では,キャラクターについてはいかがでしょうか。前作キャラクターの登場を期待しているファンも多いと思いますが,そういった意味で,なんらかのつながりは用意されていますか。
フェルナンド氏:
たぶん,そういった要素も入ると思います。前作が大きな反響を得ているので,ここで「誰も出てきません」と言うのもかわいそうですから。
4Gamer:
前作では,インディーゲームの「2064: Read Only Memories」とのコラボレーションとして,互いのキャラクターが互いの作品に登場するシーンがありました。本作ではどうですか。
フェルナンド氏:
現状ではまだ分かりません。ただ,僕自身はコラボをやってみたいと思っています。
4Gamer:
リリースの時期を教えてください。
フェルナンド氏:
現状では2020年,としか言えません。
4Gamer:
では最後に,日本のファンに向けたメッセージをもらえますか。
フェルナンド氏:
まず,会場に来てこのビルドを遊ぶときは,飲み物をレシピどおりに作る必要はまったくありません。プレイの様子を見ていたのですが,みんなレシピ通りに飲み物を作っています。もっと自由にドリンクを作ってください。クレイジーな実験をしてみても問題ありません。
4Gamer:
レシピから外れたとき「サムズ・チャンポン」(失敗作)になってしまったので,ついつい正解を探していました……。
フェルナンド氏:
ああ,すみません。まだ開発途中なので,バリエーションを受け入れる余地が狭く設定されているのですが,いずれ改善される予定です。

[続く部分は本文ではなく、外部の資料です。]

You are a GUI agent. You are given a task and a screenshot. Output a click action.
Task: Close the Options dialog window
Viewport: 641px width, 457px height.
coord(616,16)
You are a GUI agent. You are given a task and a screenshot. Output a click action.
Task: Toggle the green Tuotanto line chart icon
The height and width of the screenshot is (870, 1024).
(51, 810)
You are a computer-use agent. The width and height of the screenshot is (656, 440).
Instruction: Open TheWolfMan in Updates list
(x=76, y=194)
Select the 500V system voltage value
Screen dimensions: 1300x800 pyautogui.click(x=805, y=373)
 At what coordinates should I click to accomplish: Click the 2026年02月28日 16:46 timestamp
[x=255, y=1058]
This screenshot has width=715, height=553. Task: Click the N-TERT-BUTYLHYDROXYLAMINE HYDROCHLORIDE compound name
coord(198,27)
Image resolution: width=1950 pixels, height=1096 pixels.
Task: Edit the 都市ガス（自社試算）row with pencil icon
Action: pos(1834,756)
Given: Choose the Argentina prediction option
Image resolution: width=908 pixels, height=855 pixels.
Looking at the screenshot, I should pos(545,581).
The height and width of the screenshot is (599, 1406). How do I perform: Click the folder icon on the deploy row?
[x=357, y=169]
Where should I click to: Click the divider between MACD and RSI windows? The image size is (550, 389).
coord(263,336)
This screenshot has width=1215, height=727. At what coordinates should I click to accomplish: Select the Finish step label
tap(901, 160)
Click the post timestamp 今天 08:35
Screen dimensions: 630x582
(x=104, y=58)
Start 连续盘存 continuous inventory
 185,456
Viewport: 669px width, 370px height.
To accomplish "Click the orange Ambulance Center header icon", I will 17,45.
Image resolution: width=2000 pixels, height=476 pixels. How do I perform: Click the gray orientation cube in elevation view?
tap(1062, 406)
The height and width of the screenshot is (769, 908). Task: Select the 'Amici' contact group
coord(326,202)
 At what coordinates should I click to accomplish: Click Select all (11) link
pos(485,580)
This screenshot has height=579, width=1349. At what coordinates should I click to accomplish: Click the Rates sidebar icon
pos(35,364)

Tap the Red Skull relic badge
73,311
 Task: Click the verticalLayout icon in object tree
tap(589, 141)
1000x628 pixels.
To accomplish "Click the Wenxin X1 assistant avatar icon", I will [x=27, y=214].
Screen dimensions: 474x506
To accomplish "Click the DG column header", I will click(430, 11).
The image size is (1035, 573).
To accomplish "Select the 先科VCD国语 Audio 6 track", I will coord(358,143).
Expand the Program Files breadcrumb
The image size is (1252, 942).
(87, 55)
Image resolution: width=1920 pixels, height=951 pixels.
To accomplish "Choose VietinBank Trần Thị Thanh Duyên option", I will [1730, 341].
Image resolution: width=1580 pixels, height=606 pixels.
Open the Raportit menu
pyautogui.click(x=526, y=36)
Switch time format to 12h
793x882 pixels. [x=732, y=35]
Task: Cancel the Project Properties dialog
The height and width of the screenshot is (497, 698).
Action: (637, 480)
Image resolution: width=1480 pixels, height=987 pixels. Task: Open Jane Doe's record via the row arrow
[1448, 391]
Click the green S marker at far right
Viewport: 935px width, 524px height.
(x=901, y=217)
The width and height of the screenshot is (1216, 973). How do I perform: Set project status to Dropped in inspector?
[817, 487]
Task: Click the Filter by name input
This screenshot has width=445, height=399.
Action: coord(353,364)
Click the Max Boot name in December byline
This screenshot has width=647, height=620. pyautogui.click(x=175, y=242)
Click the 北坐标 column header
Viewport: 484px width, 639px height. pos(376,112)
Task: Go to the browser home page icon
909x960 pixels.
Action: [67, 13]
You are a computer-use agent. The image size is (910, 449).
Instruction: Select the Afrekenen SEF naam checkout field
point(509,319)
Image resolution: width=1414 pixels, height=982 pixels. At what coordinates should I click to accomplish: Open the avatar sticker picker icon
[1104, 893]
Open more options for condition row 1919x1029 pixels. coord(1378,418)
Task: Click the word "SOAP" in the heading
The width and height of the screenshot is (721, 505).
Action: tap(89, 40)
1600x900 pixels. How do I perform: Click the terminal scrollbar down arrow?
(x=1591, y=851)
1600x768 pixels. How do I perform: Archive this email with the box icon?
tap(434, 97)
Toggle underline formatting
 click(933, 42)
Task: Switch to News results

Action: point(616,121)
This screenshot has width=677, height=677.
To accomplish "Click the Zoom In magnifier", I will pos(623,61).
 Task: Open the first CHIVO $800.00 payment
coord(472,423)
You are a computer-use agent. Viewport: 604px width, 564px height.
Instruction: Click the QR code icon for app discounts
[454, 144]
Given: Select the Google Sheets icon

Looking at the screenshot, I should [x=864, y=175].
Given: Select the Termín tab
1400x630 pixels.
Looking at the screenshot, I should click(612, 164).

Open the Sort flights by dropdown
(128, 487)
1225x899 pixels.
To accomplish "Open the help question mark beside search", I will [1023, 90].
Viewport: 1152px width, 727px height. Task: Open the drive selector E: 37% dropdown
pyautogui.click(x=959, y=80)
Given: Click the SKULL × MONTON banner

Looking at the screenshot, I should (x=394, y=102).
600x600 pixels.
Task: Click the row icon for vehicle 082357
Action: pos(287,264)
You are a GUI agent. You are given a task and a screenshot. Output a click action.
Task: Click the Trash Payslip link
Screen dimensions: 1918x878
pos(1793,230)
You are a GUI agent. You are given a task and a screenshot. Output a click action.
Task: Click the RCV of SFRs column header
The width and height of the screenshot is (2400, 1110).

レシピに縛られないでください。普通のカクテルになっていなくても,お客さんの要望に沿っていれば問題ないんです。
4Gamer:
開発でどんどん拡張されていくというわけですね。
フェルナンド氏:
もちろん。 まだシステムは完成に至っていないので,これから構築を進めていきます。期待していてください。
4Gamer:
本日はどうもありがとうございました。